Comment le café s’est-il diffusé ?
Au début du XVIIIe siècle, comme on se rend compte que c’est un produit excitant, il devient la boisson idéale du petit-déjeuner. Cette consommation des riches se diffuse, et si la consommation augmente, la production également. Donc au XVIIIe siècle il y a une explosion du nombre de plantations. Dès le XVIe siècle des esclaves noirs sont acheminés pour la culture. S’amorce alors la traite négrière transatlantique. Ce sont des produits qui poussent au sud et qui sont consommés encore massivement aujourd’hui au nord. 7 millions de tonnes de café sont vendues chaque année et 2 milliards de tasses sont bues par jour.
En quoi ces échanges sont ils les prémisses de la mondialisation ?
La conquête de l’Amérique a permis de s’emparer de l’empire aztèque et de découvrir le cacao. La Compagnie des Indes hollandaise est allée en Chine en 1706 et a ramené pour la première fois du thé. Les relations avec la méditerranée orientale et les ottomans ont permis de diffuser le café. Le monde arabe a eu l’idée d’y mettre du sucre, qui était d’origine indienne. Tout ça c’est l’amorce de la mondialisation, qui n’a pas cessée depuis.
Comment la révolution industrielle est-elle entrée en jeu ?
Au XIXe siècle, les firmes qui ramènent le café, le thé ou le chocolat sont très puissantes. Ces produits nécessitent une transformation et des conservations complexes, en particulier le café et le cacao. Dès le XVIIIe siècle se mettent en place les bases de l’agroalimentaire, qui va ensuite s’emparer du reste de l’alimentation. Ce sont typiquement des produits qui ne sont pas protégés, qui sont livrés à la concurrence et à la spéculation. Encore aujourd’hui quand nous consommons du café, du thé, du chocolat, nous sommes dans un monde qui est celui du capitalisme le plus sauvage.
« Nous sommes dans un monde qui est celui du capitalisme le plus sauvage »
Le café est-il un synonyme de normalisation ?
Le matin, dans tous les hôtels du monde, nous savons ce que nous allons manger. Nous allons pouvoir prendre comme d’habitude : du thé, du café, des tartines, des céréales… C’est quelque chose qui est mondial par sa production, mais aussi par sa consommation.

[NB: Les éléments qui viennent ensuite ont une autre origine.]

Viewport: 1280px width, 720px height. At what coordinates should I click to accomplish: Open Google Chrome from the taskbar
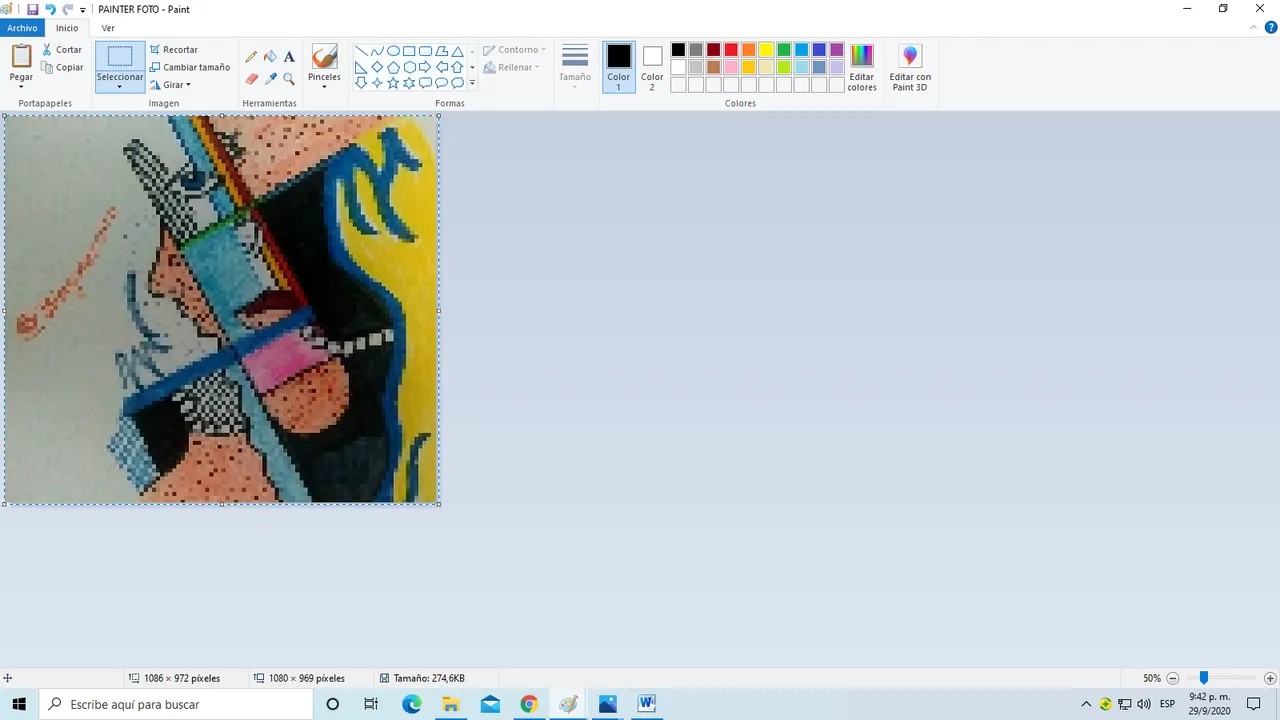[529, 704]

Il y a une diffusion des pratiques européennes qui aujourd’hui se métissent. L’alimentation étant une pratique souvent privée, c’est quelque chose où la résistance à l’occidentalisation est plus forte. Par exemple en Polynésie, le café a été adopté, mais on y trempe du poisson froid, généralement cuit la veille. Ce qui pour nous est plutôt curieux.
Pourrait-on avoir un petit-déjeuner post-colonial sans café, thé ou chocolat ?
Le chocolat c’est bon, ne vous privez pas ! Après la Seconde Guerre mondiale s’est développé le commerce équitable, avec des labels comme Max Havelaar. Il garantit la juste rémunération des producteurs, les droits des enfants et le souci de l’environnement. Mais les militants de ce commerce équitable se heurtent aux locavores. Ils ne consomment que des produits qui n’ont pas voyagé sur de très longues distances et qui ont donc une empreinte carbone faible. Un petit déjeuner démondialisé ou qui accepte une mondialisation équitable : c’est un choix de société. Mais comme j’aime bien le chocolat je suis peut être, pour le petit-déjeuner, moins locavore que pour d’autres repas (rires).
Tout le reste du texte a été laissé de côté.